Out of the lines below, please list those that hold the string "computer".

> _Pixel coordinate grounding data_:
------------------------------------------------

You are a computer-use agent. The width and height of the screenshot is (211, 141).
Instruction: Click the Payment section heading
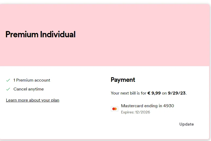coord(123,80)
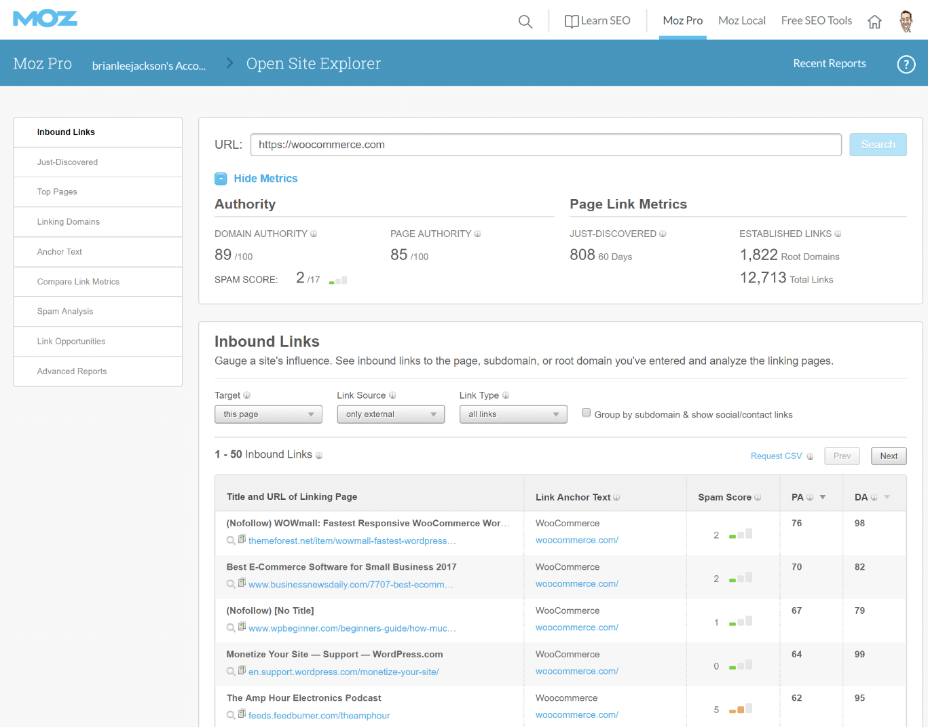Image resolution: width=928 pixels, height=728 pixels.
Task: Click the magnifier icon beside the themeforest link
Action: click(x=231, y=540)
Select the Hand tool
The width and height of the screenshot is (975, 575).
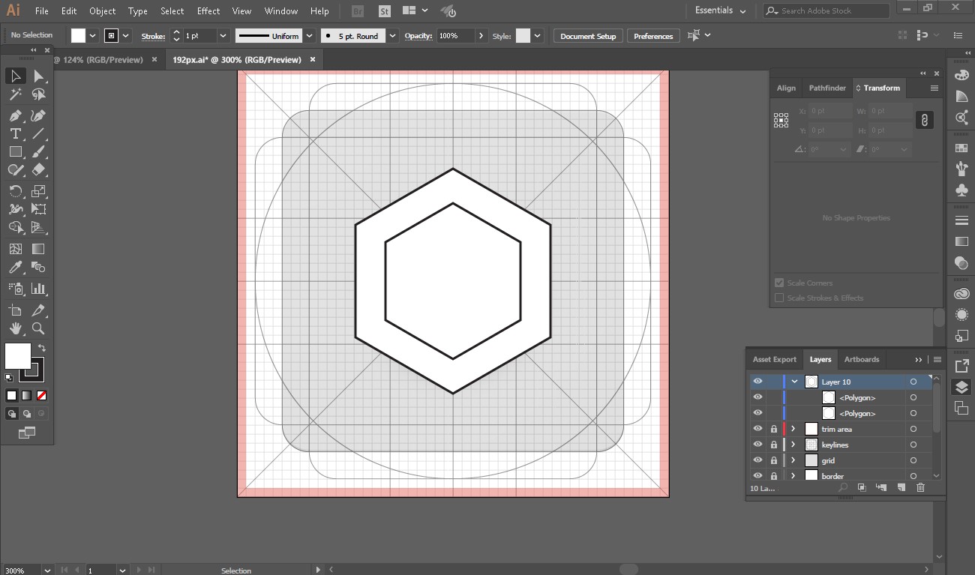(15, 328)
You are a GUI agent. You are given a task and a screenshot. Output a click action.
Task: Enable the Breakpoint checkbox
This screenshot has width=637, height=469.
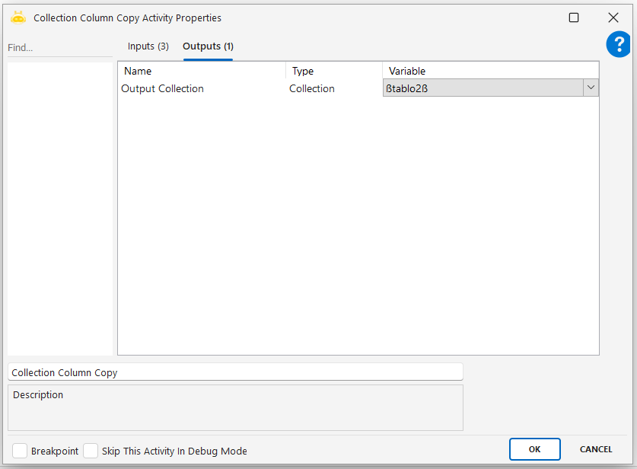click(x=20, y=451)
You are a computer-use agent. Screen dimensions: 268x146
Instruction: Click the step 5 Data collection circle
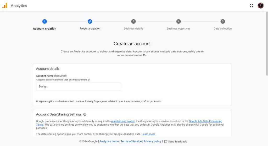pos(223,21)
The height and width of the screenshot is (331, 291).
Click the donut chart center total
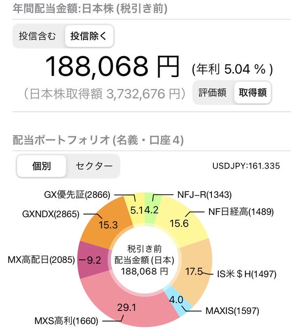pos(145,260)
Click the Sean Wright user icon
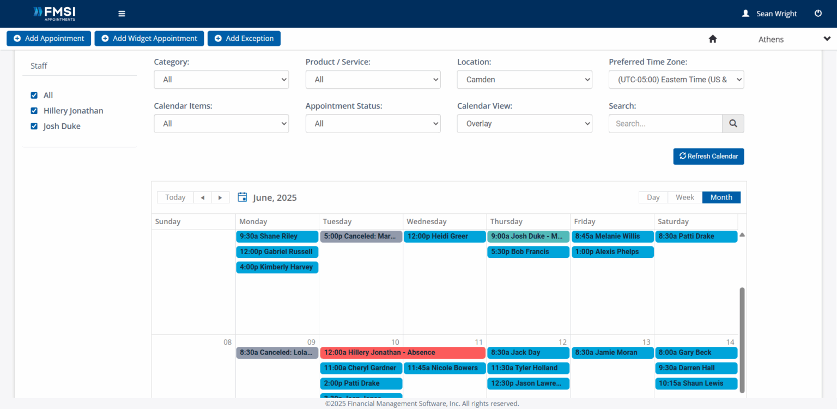Screen dimensions: 837x409 click(745, 14)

------------------------------------------------

> _Task result_:
You are a computer-use agent. The width and height of the screenshot is (211, 141).
You are a computer-use agent. Screen dimensions: 268x146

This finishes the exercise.